Structural origin of the midgap electronic states and the Urbach tail in pnictogen-chalcogenide glasses

TL;DR

This study uses computational models to analyze the electronic density of states in amorphous chalcogenide glasses, revealing deep midgap states linked to topological features that explain various opto-electronic anomalies.

Contribution

It demonstrates that midgap electronic states in chalcogenide glasses are topological in origin, providing a new perspective on the Urbach tail and related opto-electronic phenomena.

Findings

Deep midgap states are delocalized and anisotropic.

The Urbach tail can be explained by topological midgap states.

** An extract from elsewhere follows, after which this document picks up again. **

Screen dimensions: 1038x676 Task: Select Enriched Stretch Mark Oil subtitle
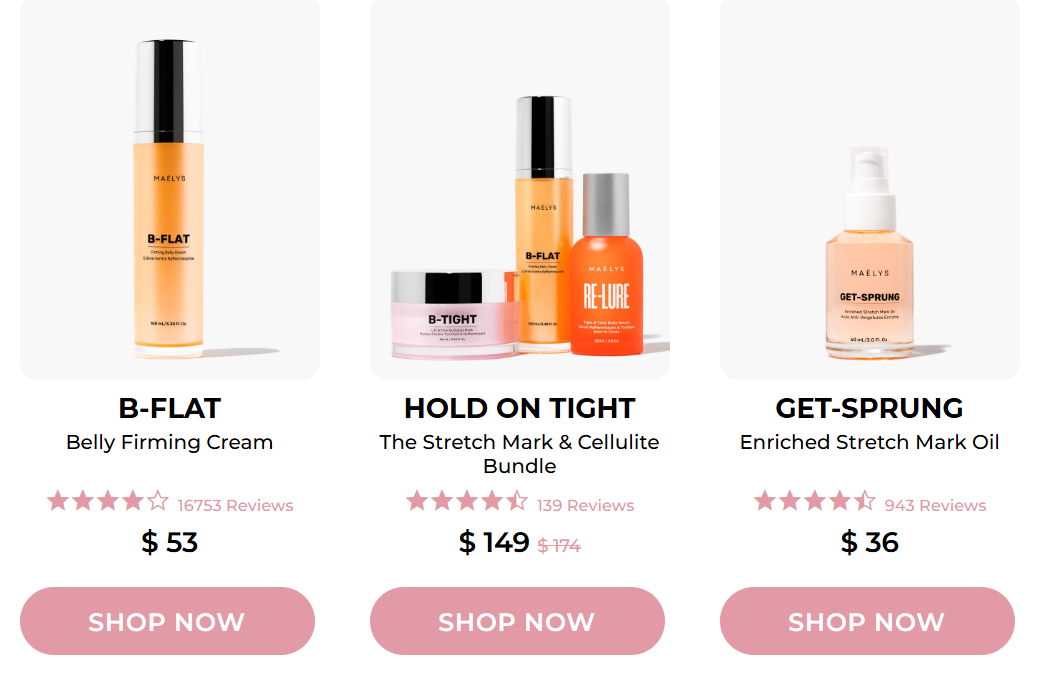[x=869, y=442]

Sample electron count affects the presence of spin and polaron states.

Abstract

We determine the electronic density of states for computationally-generated bulk samples of amorphous chalcogenide alloys As$_{x}$Se$_{100-x}$. The samples were generated using a structure-building algorithm reported recently by us ({J. Chem. Phys.} ${\bf 147}$, 114505). Several key features of the calculated density of states are in good agreement with experiment: The trend of the mobility gap with arsenic content is reproduced. The sample-to-sample variation in the energies of states near the mobility gap is quantitatively consistent with the width of the Urbach tail in the optical edge observed in experiment. Most importantly, our samples consistently exhibit very deep-lying midgap electronic states that are delocalized significantly more than what would be expected for a deep impurity or defect state; the delocalization is highly anisotropic. These properties are consistent with those of the topological midgap electronic states that have been proposed by Zhugayevych and Lubchenko as an explanation for several puzzling opto-electronic anomalies observed in the chalcogenides, including light-induced midgap absorption and ESR signal, and anomalous photoluminescence. In a complement to the traditional view of the Urbach states as a generic consequence of disorder in atomic positions, the present results suggest these states can be also thought of as intimate pairs of topological midgap states that cannot recombine because of disorder. Finally, samples with an odd number of electrons exhibit neutral, spin $1/2$ midgap states as well as polaron-like configurations that consist of a charge carrier bound to an intimate pair of midgap states; the polaron's identity---electron or hole---depends on the preparation protocol of the sample.